RFC 2829            Authentication Methods for LDAP             May 2000


         TLS_DH_anon_EXPORT_WITH_RC4_40_MD5
         TLS_DH_anon_WITH_RC4_128_MD5
         TLS_DH_anon_EXPORT_WITH_DES40_CBC_SHA
         TLS_DH_anon_WITH_DES_CBC_SHA
         TLS_DH_anon_WITH_3DES_EDE_CBC_SHA

   A client or server that supports TLS MUST support at least
   TLS_DHE_DSS_WITH_3DES_EDE_CBC_SHA.

11. SASL service name for LDAP

   For use with SASL [2], a protocol must specify a service name to be
   used with various SASL mechanisms, such as GSSAPI.  For LDAP, the
   service name is "ldap", which has been registered with the IANA as a
   GSSAPI service name.

12. Security Considerations

   Security issues are discussed throughout this memo; the
   (unsurprising) conclusion is that mandatory security is important,
   and that session encryption is required when snooping is a problem.
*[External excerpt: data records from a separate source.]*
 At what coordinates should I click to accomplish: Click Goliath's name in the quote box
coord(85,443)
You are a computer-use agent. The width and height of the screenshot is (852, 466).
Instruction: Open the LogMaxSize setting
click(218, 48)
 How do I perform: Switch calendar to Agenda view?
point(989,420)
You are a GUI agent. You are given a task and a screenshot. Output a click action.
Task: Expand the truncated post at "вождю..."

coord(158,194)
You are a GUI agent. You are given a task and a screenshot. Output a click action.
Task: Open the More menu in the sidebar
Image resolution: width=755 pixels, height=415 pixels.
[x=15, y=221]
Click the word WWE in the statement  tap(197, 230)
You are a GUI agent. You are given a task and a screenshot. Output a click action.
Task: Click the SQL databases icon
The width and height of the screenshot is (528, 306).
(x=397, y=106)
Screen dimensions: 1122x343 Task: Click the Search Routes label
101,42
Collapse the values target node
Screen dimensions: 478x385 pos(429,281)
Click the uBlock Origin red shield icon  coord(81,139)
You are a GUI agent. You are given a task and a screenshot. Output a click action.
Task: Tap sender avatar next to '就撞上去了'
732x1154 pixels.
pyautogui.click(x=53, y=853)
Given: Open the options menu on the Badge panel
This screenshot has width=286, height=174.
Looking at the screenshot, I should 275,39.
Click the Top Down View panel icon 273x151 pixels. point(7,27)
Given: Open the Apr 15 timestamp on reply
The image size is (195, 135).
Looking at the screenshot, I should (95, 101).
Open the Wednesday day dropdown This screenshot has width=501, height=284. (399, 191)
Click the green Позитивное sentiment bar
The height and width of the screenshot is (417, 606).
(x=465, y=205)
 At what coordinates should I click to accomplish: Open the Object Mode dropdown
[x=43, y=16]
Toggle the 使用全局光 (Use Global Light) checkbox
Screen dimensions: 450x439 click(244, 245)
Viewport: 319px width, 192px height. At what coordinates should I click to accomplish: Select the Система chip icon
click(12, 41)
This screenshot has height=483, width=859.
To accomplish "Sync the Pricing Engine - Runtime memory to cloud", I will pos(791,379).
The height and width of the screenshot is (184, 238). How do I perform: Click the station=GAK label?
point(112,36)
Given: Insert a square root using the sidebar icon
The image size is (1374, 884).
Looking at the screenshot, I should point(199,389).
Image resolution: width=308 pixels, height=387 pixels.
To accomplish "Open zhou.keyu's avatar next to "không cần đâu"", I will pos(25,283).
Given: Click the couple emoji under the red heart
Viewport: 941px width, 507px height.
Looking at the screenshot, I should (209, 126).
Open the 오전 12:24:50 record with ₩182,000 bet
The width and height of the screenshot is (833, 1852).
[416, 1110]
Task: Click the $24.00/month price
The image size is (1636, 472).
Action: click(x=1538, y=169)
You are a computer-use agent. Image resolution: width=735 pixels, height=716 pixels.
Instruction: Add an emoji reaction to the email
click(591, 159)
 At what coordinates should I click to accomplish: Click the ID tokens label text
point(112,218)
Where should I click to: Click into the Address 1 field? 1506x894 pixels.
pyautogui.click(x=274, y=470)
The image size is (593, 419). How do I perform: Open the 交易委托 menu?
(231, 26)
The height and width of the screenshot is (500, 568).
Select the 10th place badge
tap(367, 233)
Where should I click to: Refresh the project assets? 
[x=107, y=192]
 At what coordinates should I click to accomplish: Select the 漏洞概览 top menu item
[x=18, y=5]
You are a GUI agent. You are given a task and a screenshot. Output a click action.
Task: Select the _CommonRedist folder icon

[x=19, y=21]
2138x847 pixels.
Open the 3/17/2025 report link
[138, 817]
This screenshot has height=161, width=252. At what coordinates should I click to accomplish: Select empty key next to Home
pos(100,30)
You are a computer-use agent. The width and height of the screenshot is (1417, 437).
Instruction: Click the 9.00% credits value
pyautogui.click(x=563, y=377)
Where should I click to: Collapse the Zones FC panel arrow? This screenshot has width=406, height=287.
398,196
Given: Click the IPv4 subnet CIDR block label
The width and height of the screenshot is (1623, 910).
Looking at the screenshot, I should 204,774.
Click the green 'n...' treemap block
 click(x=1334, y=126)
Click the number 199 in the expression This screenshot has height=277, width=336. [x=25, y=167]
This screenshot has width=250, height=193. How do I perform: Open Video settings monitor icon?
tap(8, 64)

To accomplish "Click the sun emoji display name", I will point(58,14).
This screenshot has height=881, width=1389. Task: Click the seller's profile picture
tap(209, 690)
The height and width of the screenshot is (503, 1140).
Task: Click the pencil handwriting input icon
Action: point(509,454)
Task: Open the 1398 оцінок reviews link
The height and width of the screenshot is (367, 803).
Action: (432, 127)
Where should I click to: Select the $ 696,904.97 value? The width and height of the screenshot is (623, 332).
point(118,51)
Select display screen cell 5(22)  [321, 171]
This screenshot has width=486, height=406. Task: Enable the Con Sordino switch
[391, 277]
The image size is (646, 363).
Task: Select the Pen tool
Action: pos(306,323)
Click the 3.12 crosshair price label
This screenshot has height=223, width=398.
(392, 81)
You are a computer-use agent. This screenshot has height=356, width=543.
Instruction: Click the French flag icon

   Servers are encouraged to prevent modifications by anonymous users.
   Servers may also wish to minimize denial of service attacks by timing
   out idle connections, and returning the unwillingToPerform result
   code rather than performing computationally expensive operations
   requested by unauthorized clients.

   A connection on which the client has not performed the Start TLS
   operation or negotiated a suitable SASL mechanism for connection
   integrity and encryption services is subject to man-in-the-middle
   attacks to view and modify information in transit.

   Additional security considerations relating to the EXTERNAL mechanism
   to negotiate TLS can be found in [2], [5] and [6].

13. Acknowledgements

   This document is a product of the LDAPEXT Working Group of the IETF.
   The contributions of its members is greatly appreciated.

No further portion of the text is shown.